Sometimes that works out.

Best defender on my kids' U8 and U9 teams switched to tennis --

https://en.wikipedia.org/wiki/Bradley_Klahn


----------



## Overlap (Jan 21, 2019)

espola said:


> Sometimes that works out.
> 
> Best defender on my kids' U8 and U9 teams switched to tennis --
> 
> https://en.wikipedia.org/wiki/Bradley_Klahn


same here, one of the kids 5-6 years ago, left and a few years later, became the HS tennis captain and is killing it on the court, terrific kid, was just really slow at the time


----------



## espola (Jan 21, 2019)

Overlap said:


> same here, one of the kids 5-6 years ago, left and a few years later, became the HS tennis captain and is killing it on the court, terrific kid, was just really slow at the time


Bradley was so good by the time he was in high school that he was gone all the time at tournaments all over the country.  Then in his Senior year he already had a full ride from Stanford, so he took a break from travel to play on the HS team with his friends.  He didn't come close to losing a singles or doubles match all season.


----------



## Paul Spacey (Jan 22, 2019)

Some VERY funny responses in this thread...funny but at the same time worrying that they are actually used as 'excuses' by coaches or whoever delivers the bad news.

I posted this new article the other day to help parents (and perhaps coaches) appreciate that being 'dropped' from a team doesn't have to be the end of the world, as long as the news is delivered honestly and respectfully. 

https://www.fcengland.com/news_article/show/986861


----------



## Grace T. (Jan 22, 2019)

Paul Spacey said:


> Some VERY funny responses in this thread...funny but at the same time worrying that they are actually used as 'excuses' by coaches or whoever delivers the bad news.
> 
> I posted this new article the other day to help parents (and perhaps coaches) appreciate that being 'dropped' from a team doesn't have to be the end of the world, as long as the news is delivered honestly and respectfully.
> 
> https://www.fcengland.com/news_article/show/986861



The article assumes that the coaches have the best interest of the player in mind.  That it's actually about development.  But it's not always [usually?] the case.  The coaches (being judged on wins/losses for a variety of reasons we've previously discussed on these forums) are looking for upgrades-- the so-called "impact" players they advertise for on the soccer announcement board.  They are in particular looking for upgrades in the striker, AM, CB, and keeper positions because those players have a disproportionate impact on the game.  

But let's assume, arguendo, it really is about the weaker third of the team.  If it were about development, then the system would have periodic evaluations where the weaknesses of players are identified in the bottom third and the club would work to rectify it....as it is now, it's up to the player and parent to fix things (why such an active privates market exists in the US) and in some cases even figure out what the coach wants because some coaches get defensive when approached or challenged for information for why Billy is benched.  Some players maybe shouldn't have been selected for the team, but perhaps the coach now regrets his decision or perhaps needed the roster filled out to make expenses.  And if the player still isn't progressing after the season, and the time comes for a decision that the player should play on another team, efforts would be made within the club to put them on an appropriate tiered team (Sarah is having problems with the pacing on the A team, but let's move her to lead striker on the B team and work on those timing issues for a year, then reevaluate) after a discussion with the parents (yeah I get that parents are overly sensitive too and don't want to hear it).
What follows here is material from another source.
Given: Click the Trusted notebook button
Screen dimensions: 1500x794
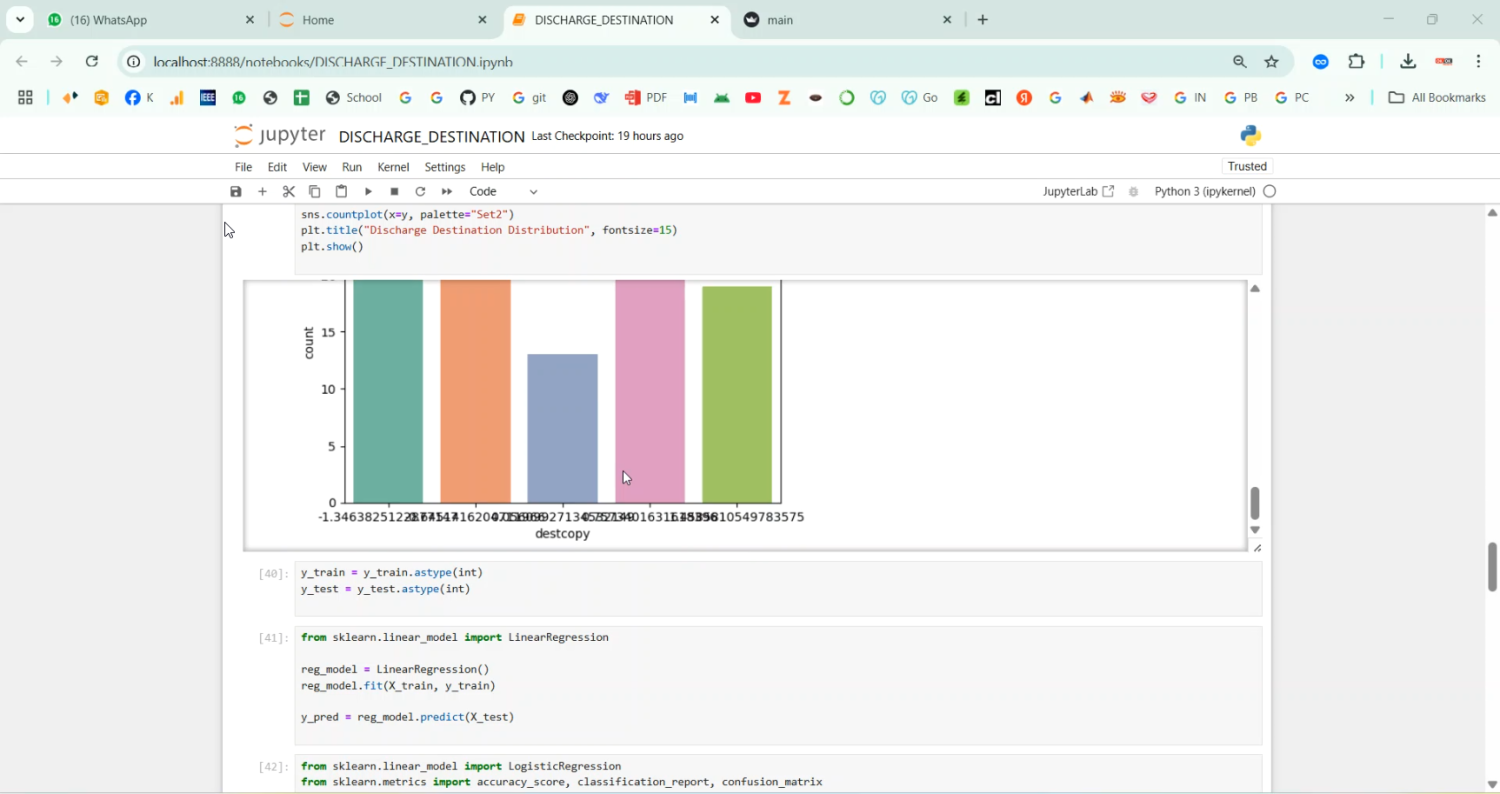Looking at the screenshot, I should click(1247, 166).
Two random observations also.  One, this is why what the United program is doing is a good thing....trying to come up with multiple levels so that every kid has an appropriate place to play.  Unfortunately, their tryout system (renamed something else now but still a tryout in all but name) and yearly reshuffling of coaches and teams prevents any real progress on that front.  Some of the larger clubs with ABCD teams also do this, but sometimes the cash grab gets in the way, as does the tiered system

Second, the pressure for teams to move up in tiers also doesn't help.  Take the case of my son's former team.  Finished second in their bronze division this year.  Offered a choice of promotion, and shockingly accepted it.  In competitions against the top team in the bracket, this team was often just shut out.  Against silvers, both tournaments and League Cup, the team folded easily.  By all metrics, for the sake of the players, they'd be best being the top bronze team in the bracket.  But the club feels pressure to move their teams up the silver, which will likely mean upgrades will be needed in the striker/AM/CB/keeper positions, instead of continuing the development of the players they have.  The coaches will be blamed with the team struggles at the bottom of the silver, and they'll take it out on the players.

It's not about the kids, at least here in the U.S., which is why the system is a bit of a mess.


----------



## Paul Spacey (Jan 22, 2019)

You make some excellent points Grace, as always. I agree with much of what you say (I share your views on the state of youth soccer in general).

The article does come from the viewpoint of coaches who truly have kids’ best interests in mind (I personally come from that viewpoint of course). There are coaches and clubs out there with the same viewpoint but unfortunately there are many with the approach that you describe in your post (cash grabbing, filling spots etc).

I think if a coach makes a mistake or adds someone to their roster and realizes they aren’t going to make up enough ground by the end of the season to ‘catch up’ with the level of the team, the right thing is to be honest about it, even if it seems unfair. Even with best intentions at the outset and experience evaluating players, you can make mistakes or overestimate how much you hope someone will improve because they have a strong work ethic and good character for example. I’ve done this a couple of times, I’ll be honest.

United are doing a pretty good job and I’ve mentioned them before in this regard. The volunteer coach issue and shuffling you mention is a problem (shuffling is a problem for lots of the bigger clubs so kids can change coaches often) but nobody has the perfect solution. Smaller clubs (like ours) can probably give more focus to individual players and we have control over staying with them (not chopping/changing coaches) but there are downsides to being ‘smaller’ and I’m aware of that, so again no club or approach is perfect.

A tiered system/club where players can move up and down based on their level of play is a good thing IMO but only if the system is conducted openly and honestly by coaches and directors. Unfortunately, this isn’t the case a lot of the time, as we know.

It’s not about the kids, you’re spot on there. It will continue to be a mess until (many) more people prioritize the needs of the kids above all else.


----------